The picture Santorum paints is extremely black and white: there are those who are married who have sex to procreate and those who are outside of marriage who are basically sexual deviants without any sense of responsibility. This is a picture which I find frankly insulting. Sex is an activity which is so much more complex and nuanced than this picture portrays. People have sex for a number of good and bad reasons: to boost their self-esteem, to develop bonds of intimacy with their partner, out of a sense of duty to their husband, to console themselves, to feel loved, to express love, for pleasure and excitement, to exercise power over someone. Some of these reasons should be discouraged or even punished through the law (such as exercising power over someone in the case of rape). However, as an expression of love for, or development of intimate bonds with, a spouse or partner, sex should be considered a worthwhile good in itself which serves no further end but is constitutive of flourishing relationships. That is not to say that someone who abstains or has no sexual feelings is not able to live a flourishing life. What it does mean is that denying sex for non-procreative reasons, where the flourishing of relationships depends in some part on sexual activity, is a barrier to flourishing.

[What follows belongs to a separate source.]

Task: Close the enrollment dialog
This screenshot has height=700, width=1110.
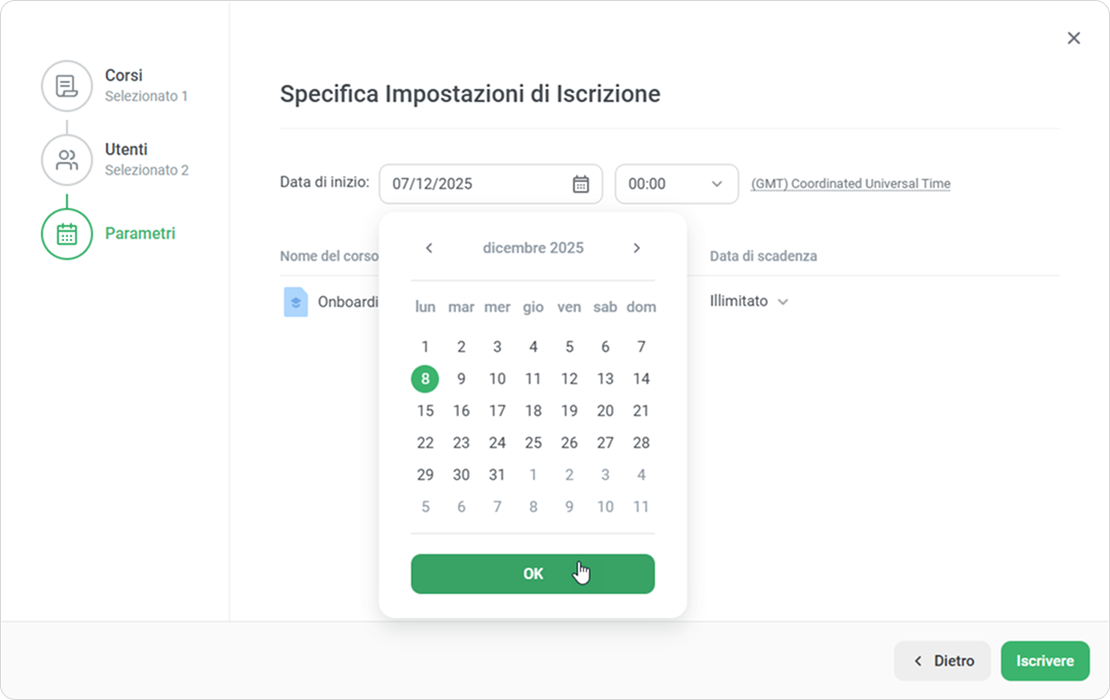Action: pyautogui.click(x=1074, y=38)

As for those who engage in meaningless sex, they often discover all by themselves that it fails to fulfill them in a meaningful way. That is not for a government to decide. In the mean time, the main priority is that they are not harming anyone else. Therefore, contraception is essential for protecting sexual partners from potentially life threatening STDs and preventing unwanted and unloved children. Finally, Santorum says he thinks engaging in sex outside of marriage is bad for society in particular young people. I assume he is referring to the rise in teenage mothers and the awful burden they place on the state (see: his rich friends' taxes). You're never going to stop young people from having sex. Young people act on desire and instinct - even Aristotle knows that. You might be able to discourage it and police it when they are under 16 but the best solution to preventing unwanted teenage pregnancy is contraception and good quality sex education.

(As a side note, one thing that Santorum is so wrong about in the above video is that artificial birth control is harmful to women. For me personally, artificial birth control has enabled me to live a normal life. Without it I would have crippling period pains and bleeding that last 2-3 weeks every month. I certainly wouldn't have been able to do my PhD. Contraception is something which serves a much wider purpose than uninformed men in US politics could possibly know, though I wouldn't want to justify the need for contraception on this ground alone.)